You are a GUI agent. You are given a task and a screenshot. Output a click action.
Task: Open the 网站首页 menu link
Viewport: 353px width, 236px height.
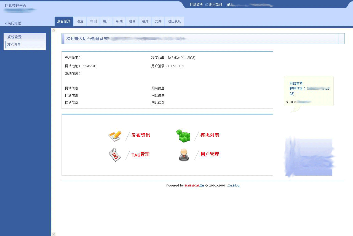click(x=196, y=4)
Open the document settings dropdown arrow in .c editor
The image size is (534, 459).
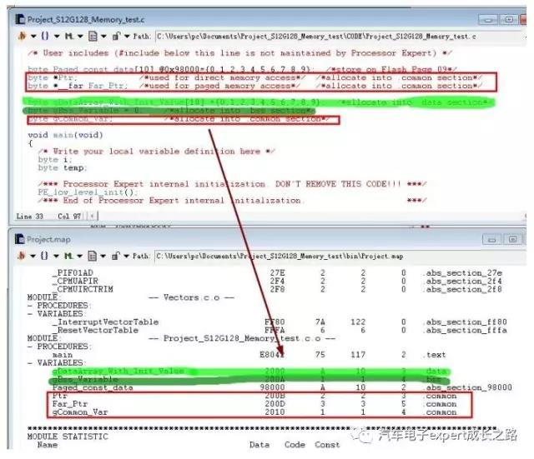click(104, 37)
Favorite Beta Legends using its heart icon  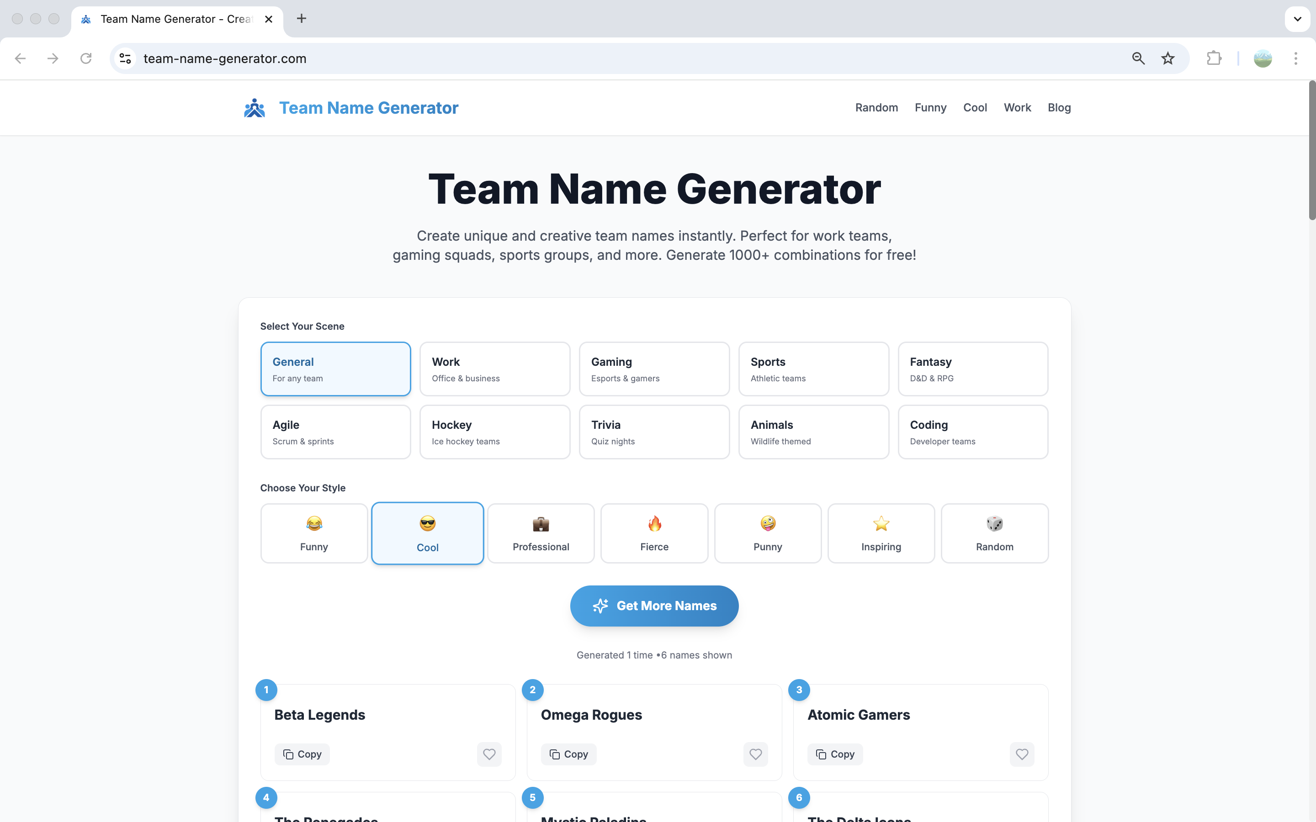[x=489, y=754]
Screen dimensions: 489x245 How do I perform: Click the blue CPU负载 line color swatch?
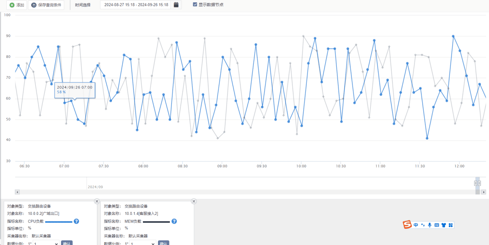click(x=59, y=222)
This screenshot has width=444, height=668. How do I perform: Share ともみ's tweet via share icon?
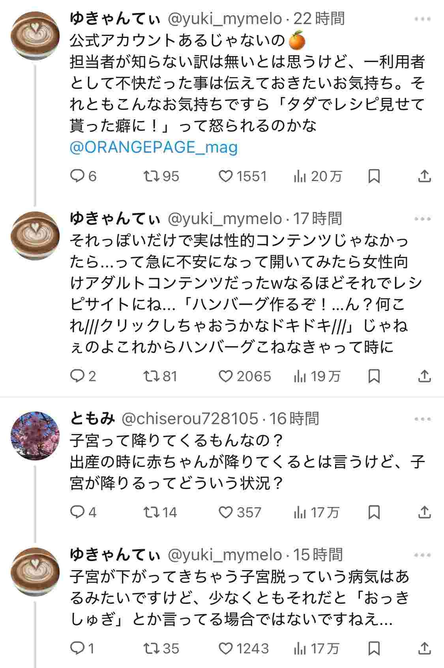(x=424, y=512)
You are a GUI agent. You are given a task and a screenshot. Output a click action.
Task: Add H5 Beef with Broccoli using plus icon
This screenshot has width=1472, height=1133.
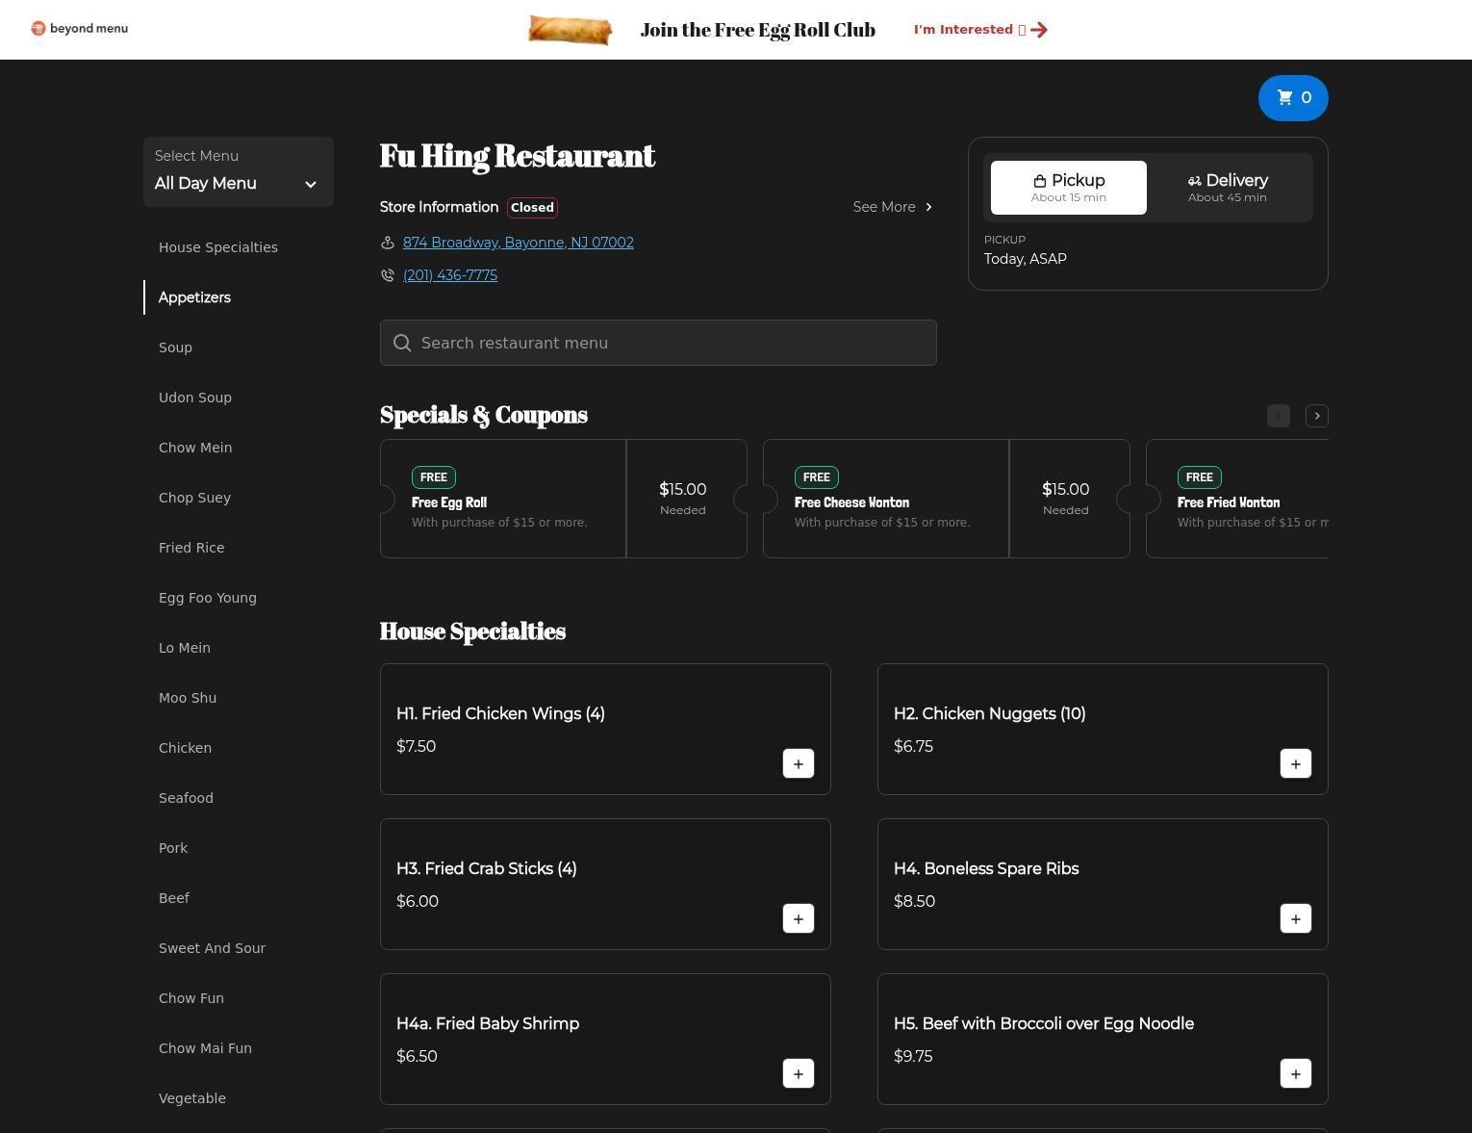[1295, 1073]
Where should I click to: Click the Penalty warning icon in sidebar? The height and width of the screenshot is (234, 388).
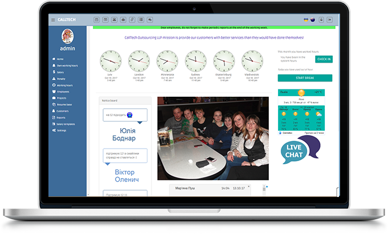coord(53,79)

**WRITTEN PROBLEM**
Can you copy the items word for word, from the line that contains "Screen dimensions: 489x245" through the line that contains "(x=424, y=512)", both included, and leave the pictures out?

**RESPONSE TO THIS EXERCISE**
Screen dimensions: 489x245 How do I perform: Click the blue CPU负载 line color swatch?
click(x=59, y=222)
This screenshot has width=444, height=668. How do I perform: Share ともみ's tweet via share icon?
(x=424, y=512)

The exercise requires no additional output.